DIRECTION:
Find every line in the rows below that contains the word "Select" and copy each of those lines.

RECORD LIST:

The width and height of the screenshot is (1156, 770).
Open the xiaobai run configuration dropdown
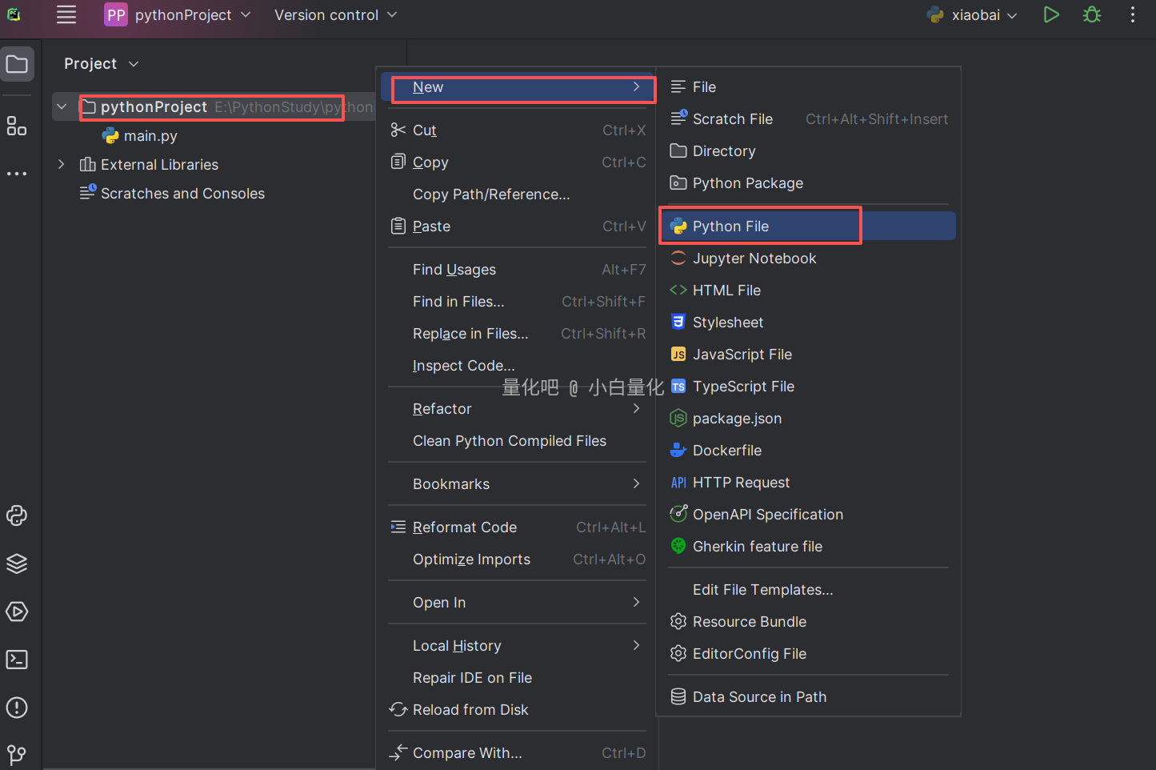coord(973,15)
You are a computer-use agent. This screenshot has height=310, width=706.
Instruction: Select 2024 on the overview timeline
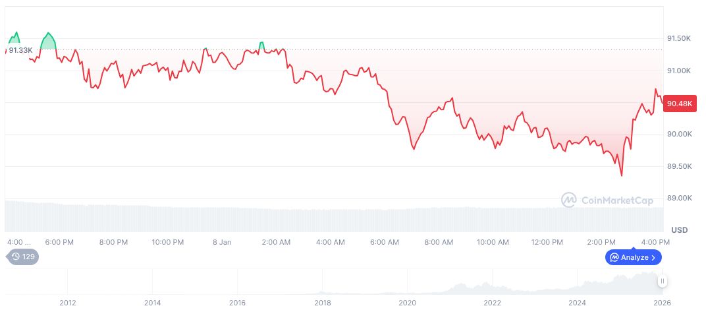[x=578, y=303]
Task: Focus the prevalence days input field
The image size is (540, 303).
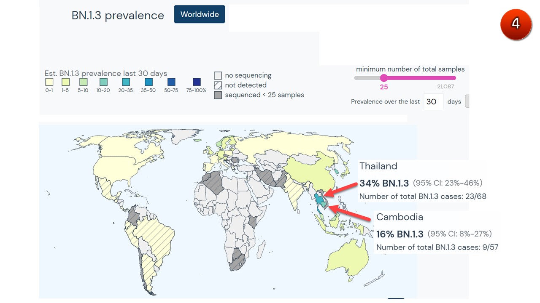Action: (433, 102)
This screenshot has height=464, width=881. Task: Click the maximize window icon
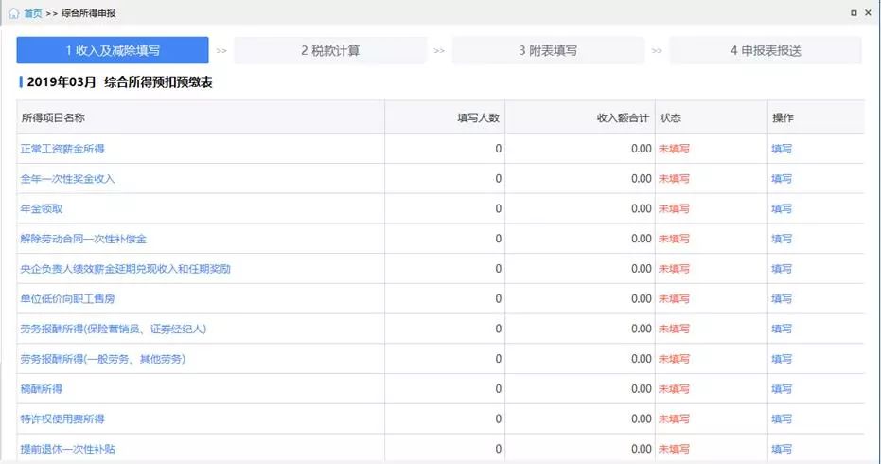coord(854,13)
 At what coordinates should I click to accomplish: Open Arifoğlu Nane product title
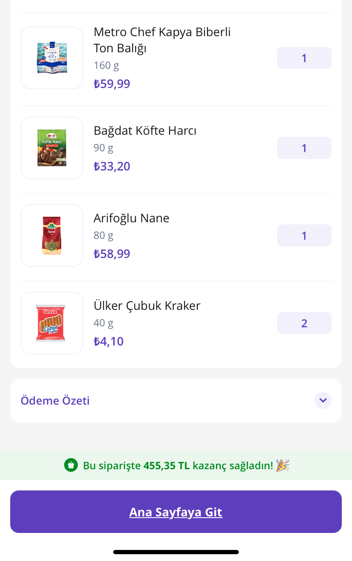pyautogui.click(x=131, y=218)
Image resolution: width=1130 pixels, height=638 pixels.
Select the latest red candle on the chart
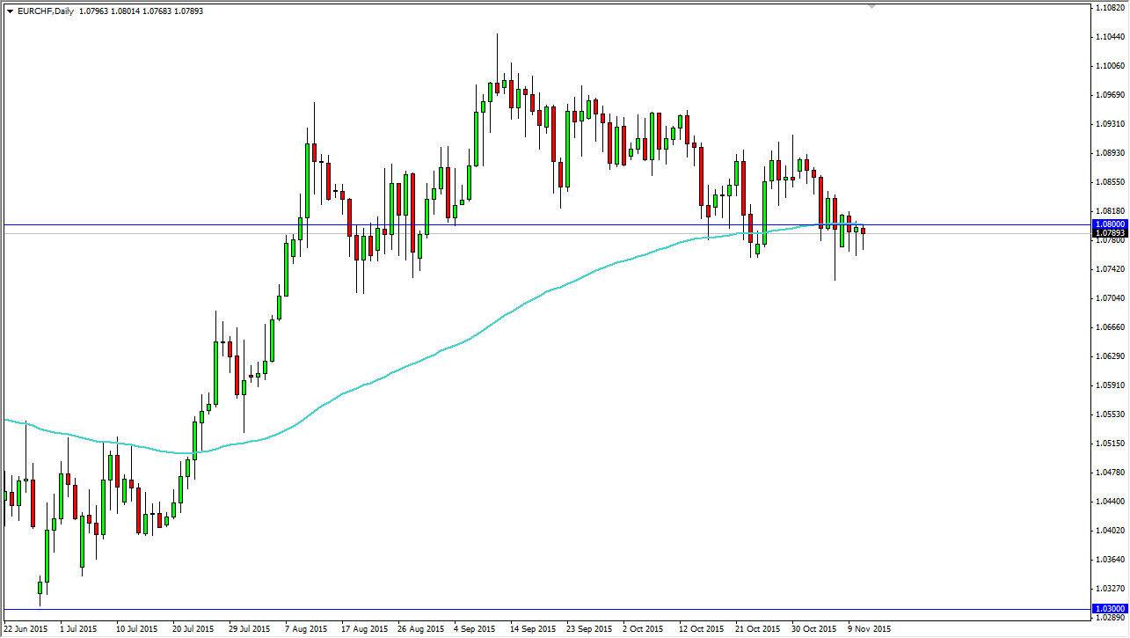pos(862,231)
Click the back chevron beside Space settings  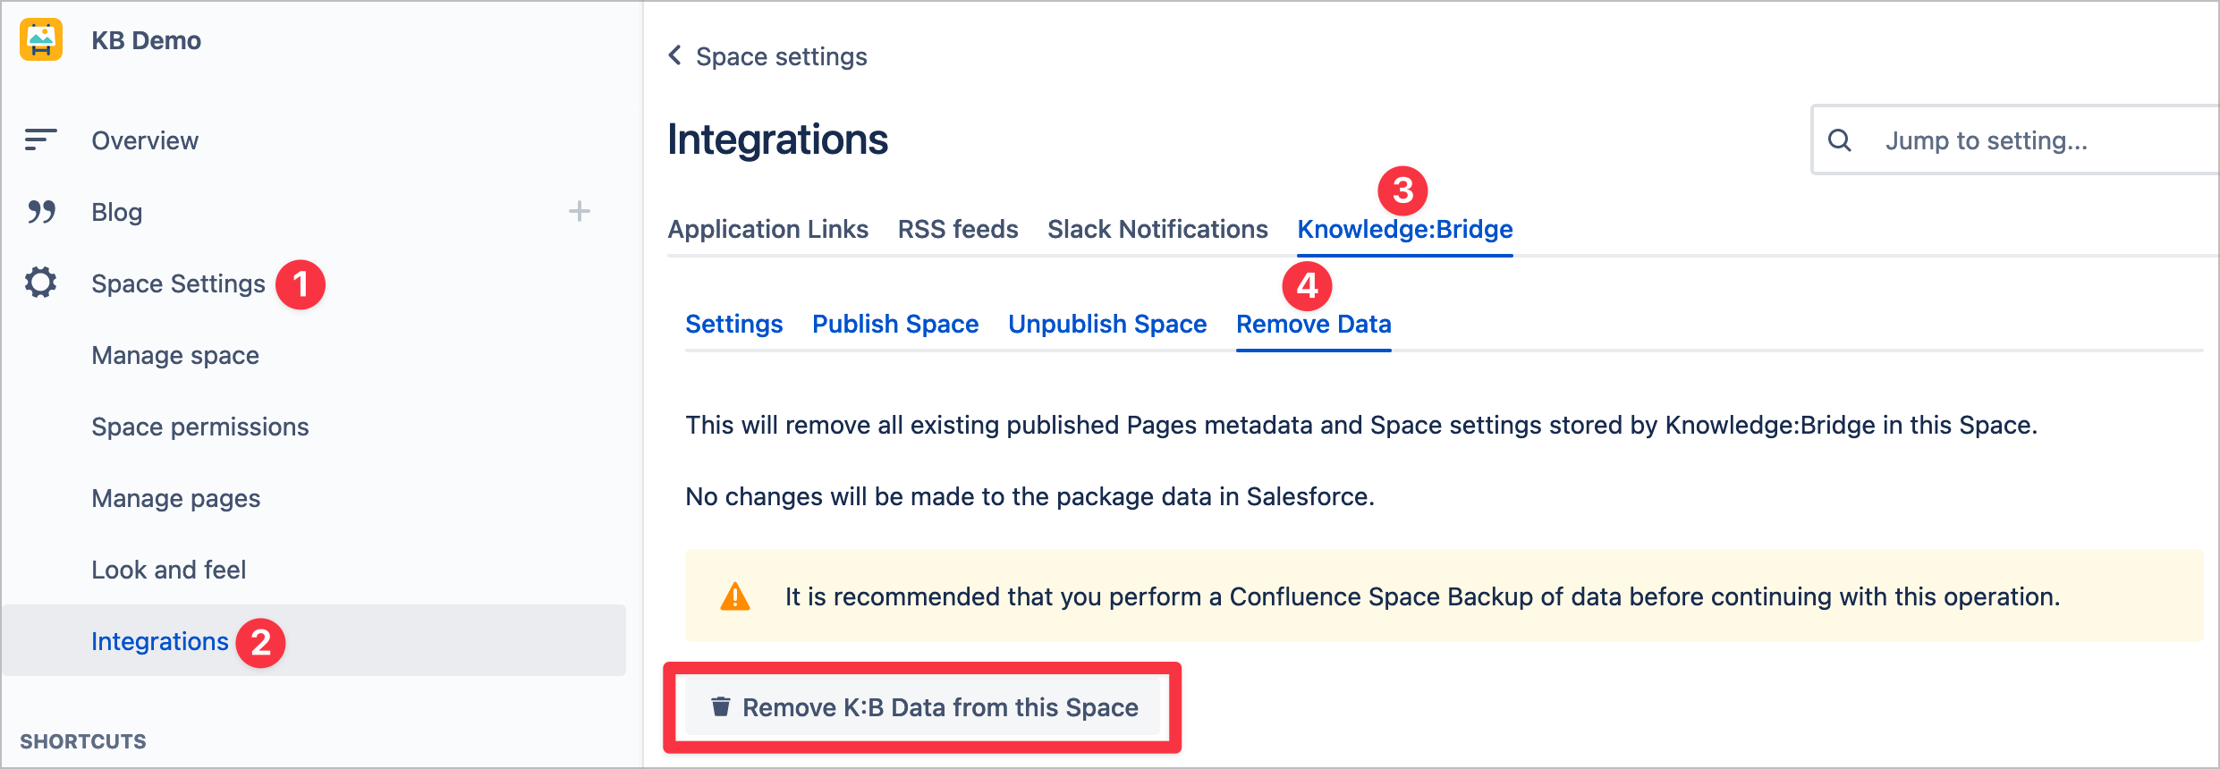click(675, 55)
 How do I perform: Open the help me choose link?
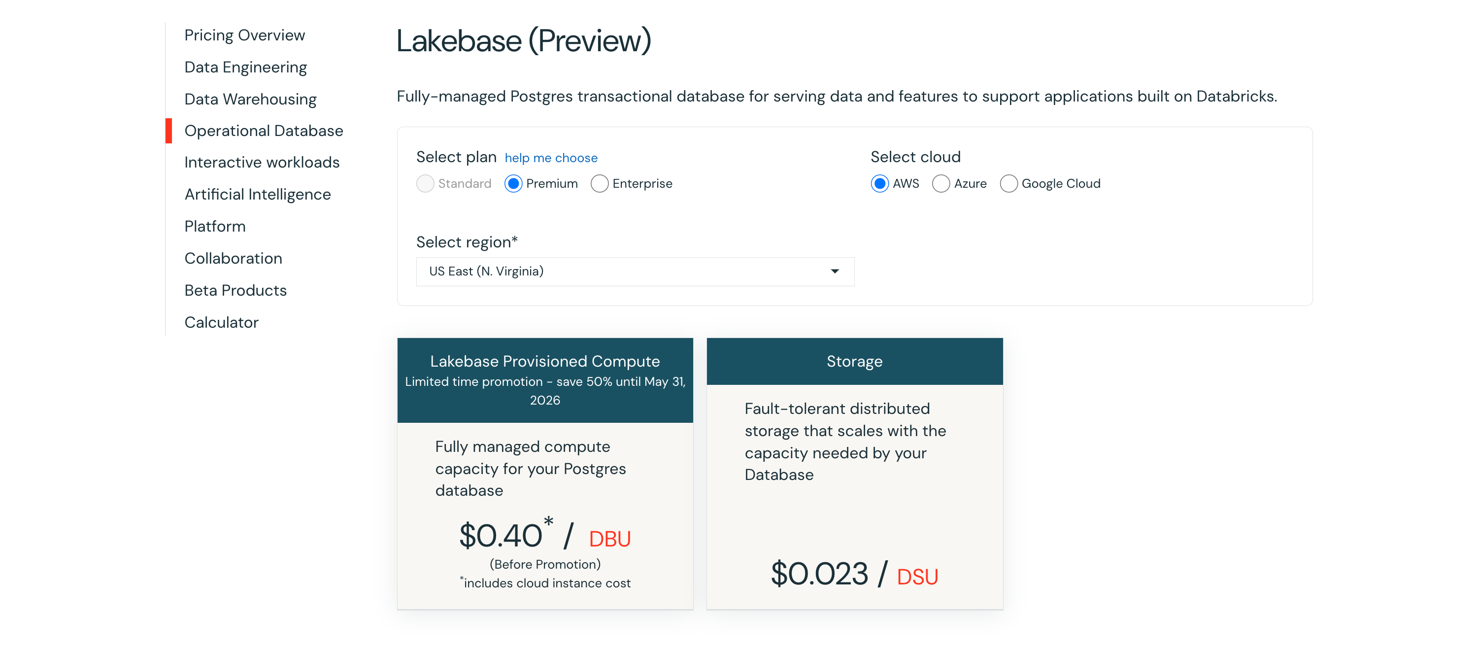[551, 158]
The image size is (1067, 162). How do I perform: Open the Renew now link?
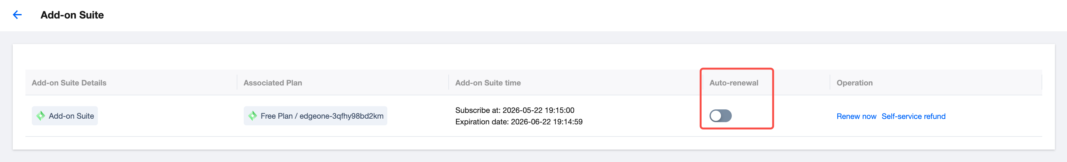(x=856, y=116)
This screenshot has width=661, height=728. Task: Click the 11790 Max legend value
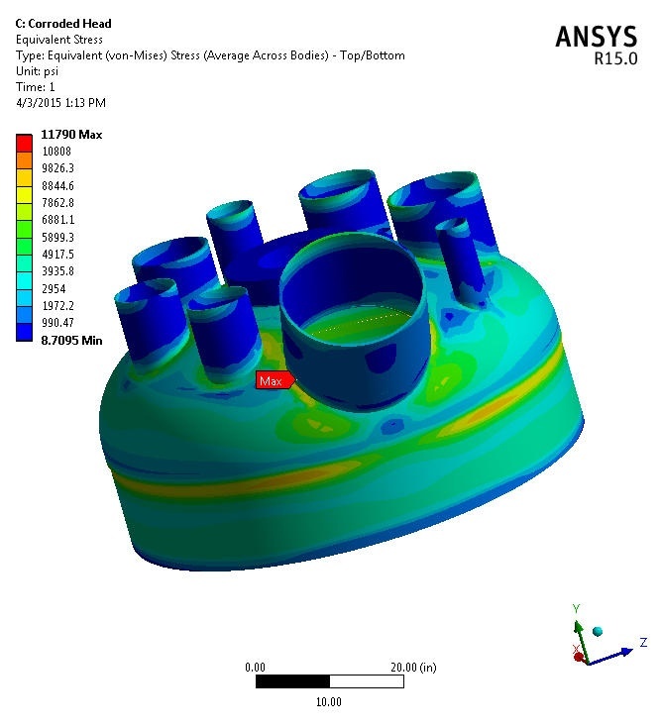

EXERCISE ANSWER:
Instruction: Select 2024 on the overview timeline
Select the latest red candle on the chart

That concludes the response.